Room for improvement?
Definitely so, Johnson says. RTP’s focus will primarily be on sustainability, and “even deeper” connections with North Carolina’s universities.
“We need to know the places in the world where they [the faculty] are conducting research, to help market this park’s research capacity,” he says. “Professor X who went to school with Professor Y, who now lives in Uruguay – say they’re collaborating to do research there on the sap of a gum tree and its impact on some disease; well, Professor X isn’t calling me with such information. It’s a communication issue, but it’s a huge barrier right now.”
Johnson would also like startup companies emerging from North Carolina’s universities to have a better grasp of RTP’s wealth of resources. “Some [companies] that we’ve lured into the area happened by default, not because I knew they were coming,” he remarks. “If things were truly synced, it wouldn’t even be a question of who you’re going to call, but when. I’m thinking we probably missed some opportunities, because some startups didn’t really understand what we have available for them in terms of space and support, got frustrated, and took off to Massachusetts. So we have to close that loop.”

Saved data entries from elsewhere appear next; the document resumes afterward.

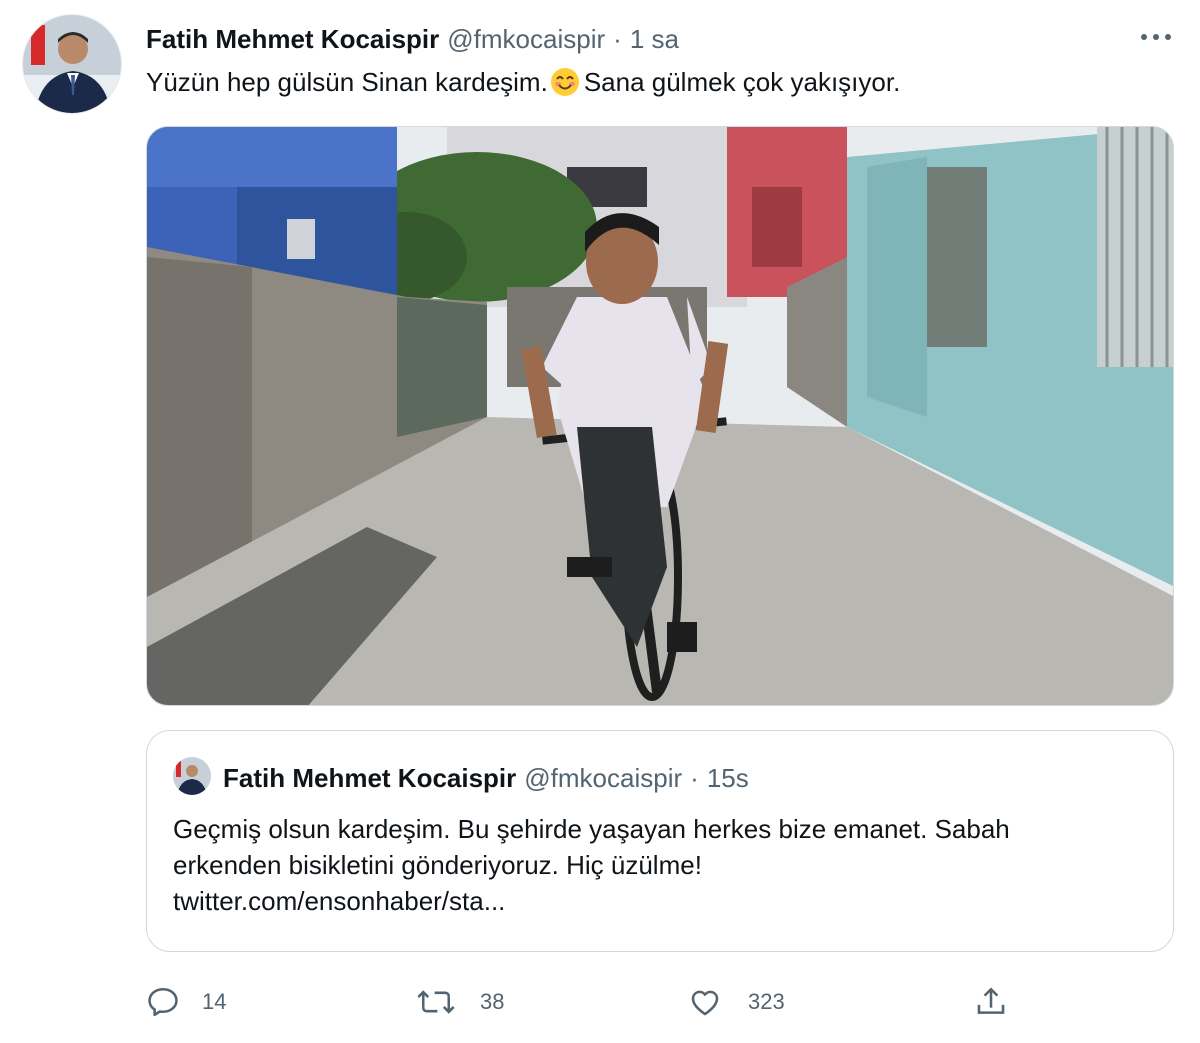 The height and width of the screenshot is (1043, 1200). What do you see at coordinates (370, 778) in the screenshot?
I see `quoted-author-name: Fatih Mehmet Kocaispir` at bounding box center [370, 778].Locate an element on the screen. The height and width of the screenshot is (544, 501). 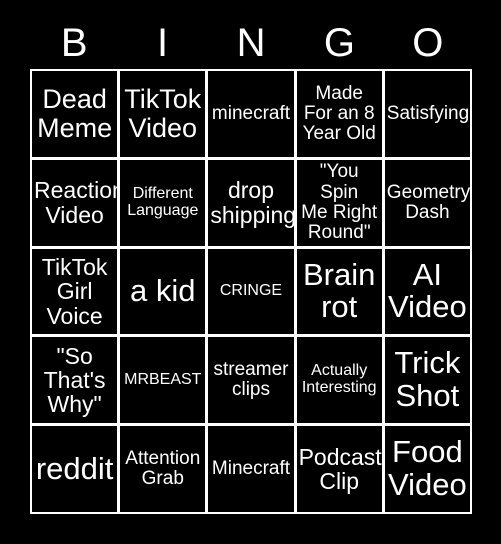
bingo-cell-label: reddit is located at coordinates (74, 468).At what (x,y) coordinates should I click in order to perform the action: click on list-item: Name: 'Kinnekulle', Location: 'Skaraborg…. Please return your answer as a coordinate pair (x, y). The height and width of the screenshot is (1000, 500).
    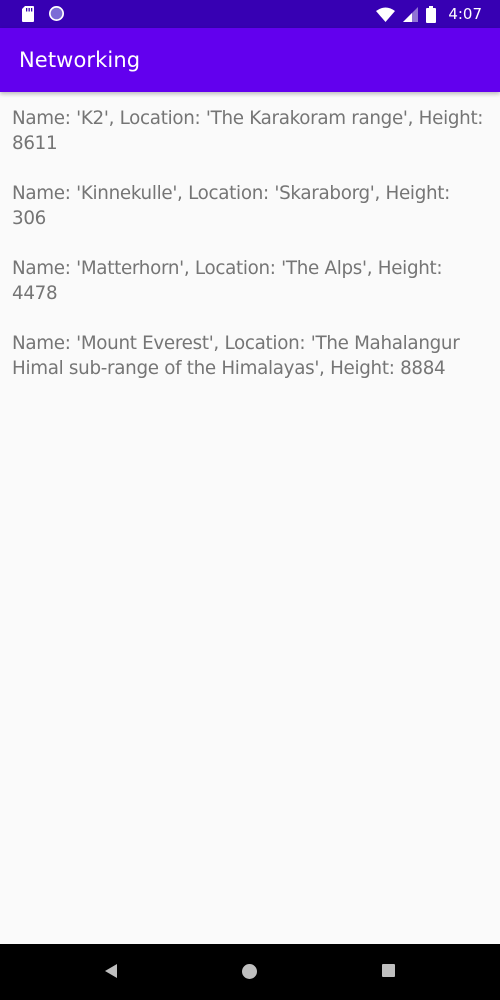
    Looking at the image, I should click on (250, 206).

The physical environment at RTP will also be evolving, over time, to match what Johnson and the other leaders have observed, trend-wise. “It’s less likely that we’ll sell and liquidate large pieces of property; most companies are shrinking their footprint, both in people as well as space,” he says. “Large campus-type developments aren’t in vogue anymore. Companies with 250 employees, or less – that’s where the growth is happening, and I spend most of my time finding those in that category.”
“Into our future”
RTP can be considered the genesis of research parks – not just throughout the US, but globally. Seven thousand acres may seem like a lot of land, but in China, 10,000-acre “science cities” are now flourishing, and other Asian countries like Japan, even Malaysia, are gaining ground. “That’s where our competition lies,” Johnson says. “We’re faced with a competitive environment worldwide, based not on science, but the capacity of the companies to innovate. So because of these global transformations, we’re into our future now, where we were just kind of into the ‘now’ before.” RTP interfaces pretty closely with these other parks and cities, he adds, and will host the 16th International Association of Science Parks World Conference next June, exploring the impact of science parks on economic development, and “how we marry these two entities together.”

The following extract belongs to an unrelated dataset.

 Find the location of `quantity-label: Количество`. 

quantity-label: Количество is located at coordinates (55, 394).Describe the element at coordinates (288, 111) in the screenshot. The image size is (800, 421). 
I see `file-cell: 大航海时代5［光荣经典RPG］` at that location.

It’s not all about dull Jacks (and Janes) stuck in labs and manufacturing plants at the country’s oldest continuously operating research park, either. Johnson and the other RTP leaders emphasize creating opportunities for chance encounters: “Techie Tuesday” networking events, for instance, which he humorously describes as a great matchmaking service (“one geek to another geek”); an 800-person softball league. And speaking of global influences, plans are afoot for building a full-size soccer pitch, not to mention a cricket field – the last being a recent request from RTP’s sizeable population of naturalized Indians.
“If we do that,” Johnson says, “I think we’ll be absolutely the coolest place on the face of the earth.”